Task goal => Look over the material below and count the lines that include "Viewport". Give only the total.

Material provided =>

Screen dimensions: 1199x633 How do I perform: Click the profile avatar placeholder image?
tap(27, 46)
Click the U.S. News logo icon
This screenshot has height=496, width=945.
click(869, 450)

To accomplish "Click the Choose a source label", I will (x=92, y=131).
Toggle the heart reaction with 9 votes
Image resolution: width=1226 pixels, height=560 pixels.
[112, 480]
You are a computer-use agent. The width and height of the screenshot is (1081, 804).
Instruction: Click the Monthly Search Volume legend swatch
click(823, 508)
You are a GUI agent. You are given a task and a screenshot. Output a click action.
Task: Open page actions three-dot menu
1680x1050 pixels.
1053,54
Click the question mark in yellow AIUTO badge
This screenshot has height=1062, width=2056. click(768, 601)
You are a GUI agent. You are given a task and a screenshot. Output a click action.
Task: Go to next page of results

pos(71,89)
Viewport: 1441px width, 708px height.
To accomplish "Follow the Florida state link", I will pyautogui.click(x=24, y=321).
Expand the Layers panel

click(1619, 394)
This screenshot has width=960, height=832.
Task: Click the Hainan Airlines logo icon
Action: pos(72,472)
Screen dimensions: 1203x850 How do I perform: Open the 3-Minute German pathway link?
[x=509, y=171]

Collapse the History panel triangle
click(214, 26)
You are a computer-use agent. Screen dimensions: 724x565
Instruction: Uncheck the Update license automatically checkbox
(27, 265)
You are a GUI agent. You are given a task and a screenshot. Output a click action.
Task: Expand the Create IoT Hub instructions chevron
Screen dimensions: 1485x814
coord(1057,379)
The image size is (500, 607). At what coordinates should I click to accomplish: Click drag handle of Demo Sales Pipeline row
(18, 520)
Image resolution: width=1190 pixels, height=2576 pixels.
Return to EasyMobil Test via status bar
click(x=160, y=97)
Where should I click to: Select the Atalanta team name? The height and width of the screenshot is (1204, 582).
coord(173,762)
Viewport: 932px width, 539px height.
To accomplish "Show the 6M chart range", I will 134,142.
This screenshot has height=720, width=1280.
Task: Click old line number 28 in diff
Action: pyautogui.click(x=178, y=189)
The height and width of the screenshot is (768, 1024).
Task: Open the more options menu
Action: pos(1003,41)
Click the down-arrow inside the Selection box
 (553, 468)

Result of the task => 2